Owari bead game

Game board

Owari is a bead game played all across Africa. It has many spellings, more common variants being Awale, and Warri. It is from the Mancala class of games, which are count and capture bead games, with many different variations of rules. This variant is the one played by the old men in market places in Lome, Ghana, and other parts of West Africa. It is rumoured that it was to be played by kings to prove their strategic skills on accession to the throne in Ghana.


I have written a game, playable on the Palm Pilot that you can download at ftp://ftp.wizzy.com/pub/wizzy/owari-1.0.zip Game board reverse

This game is very old, I saw it played by old men in Mombasa, Lome, Mali and all countries in between. It is not a simple game, and has distinct beginning, mid-game and end-game strategies. For me, it was a great introduction to people who may not even share a common language with me, but we can still spend an entertaining afternoon together.


Other references

There are some excellent pictures of boards at this museum exhibit.

There are other links, and pictures, available at the Barbados photo gallery - and I quote from their pages :-

Barbados Warri is the island's oldest surviving game. It is a member of a great family of pit-and-pebble strategy games that originated in the Sudan over 3600 years ago when accountants and engineers of the ancient Kush Civilization of the Upper Nile (today's Sudan) used counters on a tablet with depressions to carry out mathematical calculations. As such, Warri could possibly be called a descendant of the first "computer game".

Two variants of the game came across the Atlantic in the 17th Century with the introduction of African peoples in the Caribbean to work as slaves in the colony's tobacco and sugar plantations. The two games were kept alive over the years entirely by word-of-mouth or what is known as the oral tradition, but games with such formidable technical integrity as Warri are for obvious reasons handed down from generation to generation of players very accurately, and so we are able to use these two to conclude that Barbados' anthropological heritage and is rooted strongly in Asante and Yoruba. A Yoruban version of the game, Ayo Ayo, became known as "Round-and-Round Warri" in Barbados, while the more popular Asante version, Oware, has become established here as Barbados Warri.

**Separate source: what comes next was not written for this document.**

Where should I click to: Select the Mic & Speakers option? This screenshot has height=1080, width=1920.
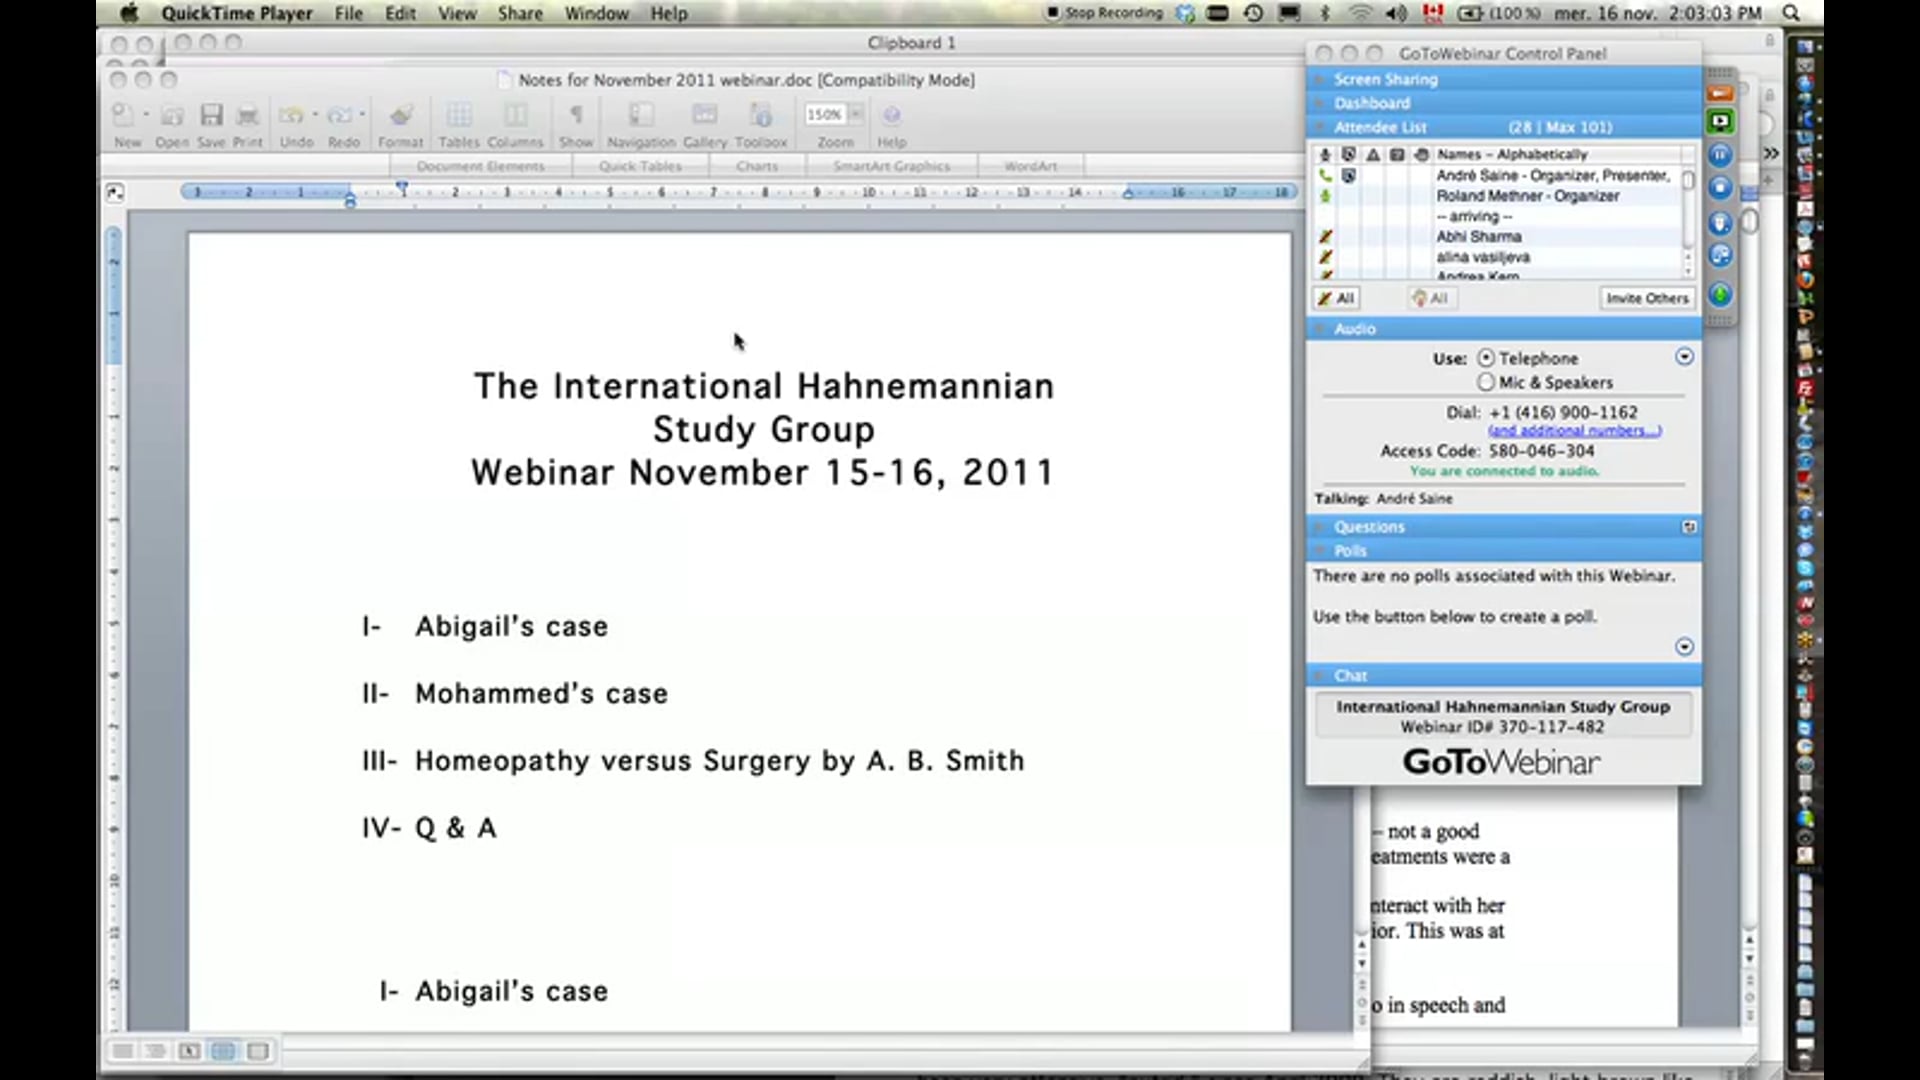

Because the rules of both games have been preserved so faithfully over the ages, they are counted among the island's finest cultural retentions. The name Warri comes from an Ijo dialect word meaning "houses".

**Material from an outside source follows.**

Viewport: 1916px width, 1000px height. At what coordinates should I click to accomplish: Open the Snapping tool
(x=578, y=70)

Pit and pebble games are probably the most arithmetical of all games, but Warri can be introduced purely as a game of chance to very young children, and even at this level, it has subtle educational value in encouraging the child to count. He or she progressively also learns the concept of one-to-one correspondence as he drops each one seed into each of a sequence of consecutive holes. Soon he learns simple sums in order to evaluate options and keep score.

More detailed strategy on playing this variant of the game can be found on David Chamberlin's pages.

Rules

You have six houses, your opponent has six. You pick up the beads from a house of your choosing (it must be one of yours) and sow them one by one anti- clockwise around the board, and examine the house where the last bead falls. Depending on the number now in this house, there are different courses of action.

If the last house does not have 2 or 3, no action is taken and it is the other players turn.

If the last house is one of your opponents and the number of beads is 2 or 3, you collect those beads. If you collect, then you may look at the next-to-last, and if that satisfies the same criteria, you collect those also.

If you play so many beads that they wrap around the board (more than 11) you do not 'sow' a bead in the house from which you picked up.

You must give your opponent a bead to play on her turn if you can. Rules are hazy regarding the case where your capture would remove all beads from her side. I consider that an illegal move. When you cannot feed a bead over, she collects all the beads left in the game, and the game is over.